The Supreme Pontiff, Pope Paul VI, of happy memory, by the Apostolic Constitution on the Roman Curia, Regimini Ecclesiae Universae, issued on August 15, 1967,3 confirmed the Congregation’s judicial and administrative competence in proceeding “according to its amended and approved norms.”
Finally, by the authority with which we are invested, in the Apostolic Constitution, Pastor Bonus, promulgated on June 28, 1988, we expressly established, “[The Congregation for the Doctrine of the Faith] examines delicts against the faith and more grave delicts whether against morals or committed in the celebration of the sacraments, which have been referred to it and, whenever necessary, proceeds to declare or impose canonical sanctions according to the norm of both common or proper law,”4 thereby further confirming and determining the judicial competence of the same Congregation for the Doctrine of the Faith as an Apostolic Tribunal.
After we had approved the Agendi ratio in doctrinarum examine,5 it was necessary to define more precisely both “the more grave delicts whether against morals or committed in the celebration of the sacraments” for which the competence of the Congregation for the Doctrine of the Faith remains exclusive, and also the special procedural norms “for declaring or imposing canonical sanctions.”
With this apostolic letter, issued motu proprio, we have completed this work and we hereby promulgate the Norms concerning the more grave delicts reserved to the Congregation for the Doctrine of the Faith, which Norms are divided in two distinct parts, of which the first contains Substantive Norms, and the second Procedural Norms.

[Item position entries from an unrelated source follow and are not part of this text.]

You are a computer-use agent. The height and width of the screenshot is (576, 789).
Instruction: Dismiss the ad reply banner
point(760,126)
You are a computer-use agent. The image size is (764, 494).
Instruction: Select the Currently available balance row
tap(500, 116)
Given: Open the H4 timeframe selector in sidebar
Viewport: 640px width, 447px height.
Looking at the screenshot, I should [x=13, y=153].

We therefore enjoin all those concerned to observe them diligently and faithfully. These Norms take effect on the very day when they are promulgated.
All things to the contrary, even those worthy of special mention, notwithstanding.

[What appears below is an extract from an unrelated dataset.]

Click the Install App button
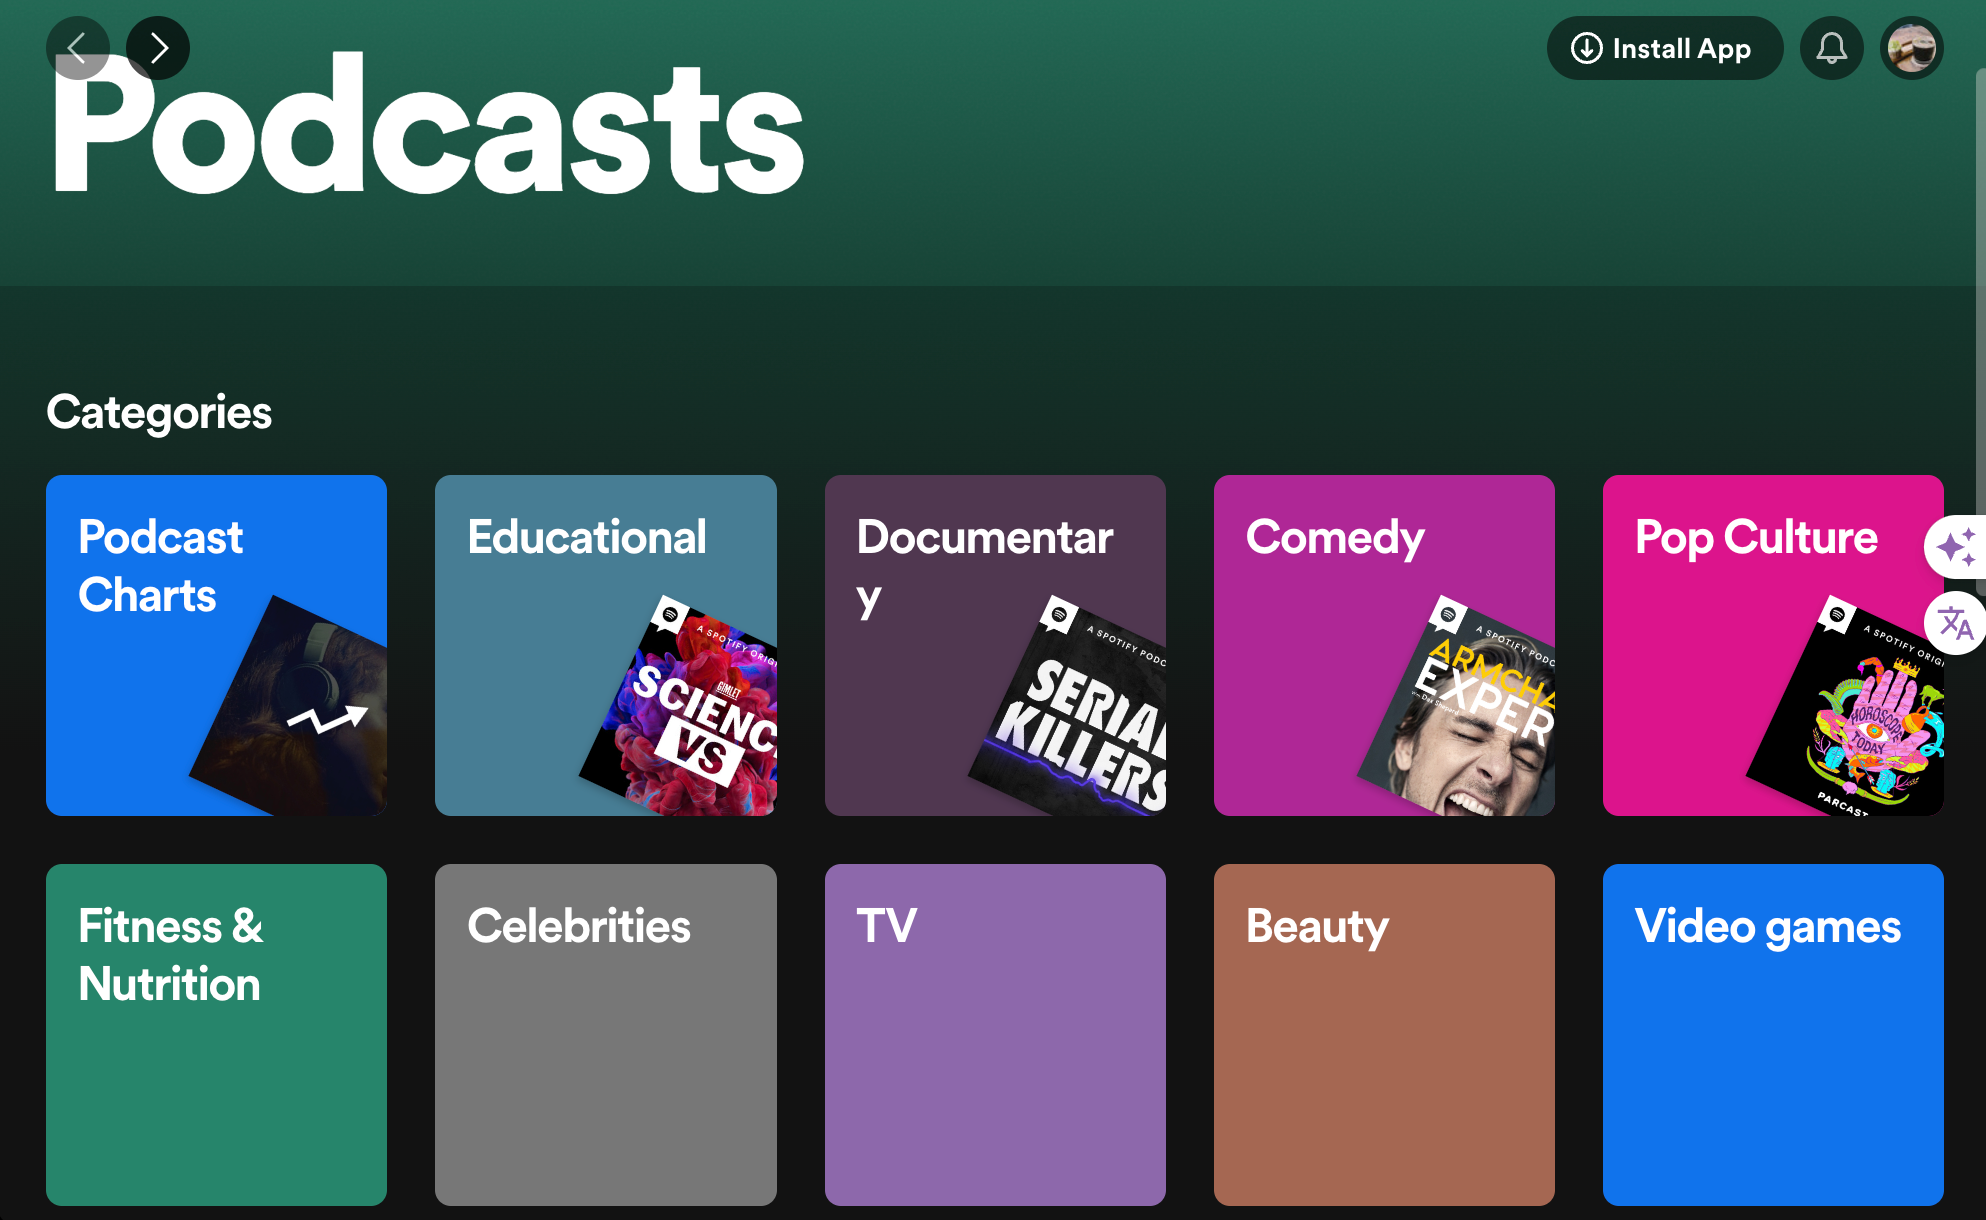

Give in Rome at St. Peter’s on April 30, 2001, the memorial of Pope St. Pius V, in the twenty-third year of Our Pontificate.
POPE JOHN PAUL II
* This unofficial translation is based on a translation of the motu proprio by the USCCB and revised by Joseph R. Punderson and Charles J. Scicluna. The translations of the canons of the CIC and the CCEO are from the translations published by the Canon Law Society of America in 1999 and 2001 respectively.
1. Benedict XIV, Constitution Sacramentum Pœnitentiae, June 1, 1741, in Codex Iuris Canonici, prepared at the order of Pius X, Supreme Pontiff, promulgated by the authority of Pope Benedict XV, Documenta, Document V in AAS 9 (1917), Part II, 505-508.
2. Cf. Codex Iuris Canonici anno 1917 promulgatus, cann. 817; 2316; 2320; 2322; 2368, §1; 2369, §1.
3. Cf. Pope Paul VI, Apostolic Constitution Regimini Ecclesiae Universae, On the Roman Curia, August 15, 1967, n. 36, AAS 59 (1967), p. 898.
4. Pope John Paul II, Apostolic Constitution Pastor bonus, On the Roman Curia, June 28, 1988, art. 52, in AAS 89 (1988), p. 874.
5. Congregation for the Doctrine of the Faith, Agendi ratio in doctrinarum examine, June 29, 1997, in AAS 89 (1997), pp. 830-835.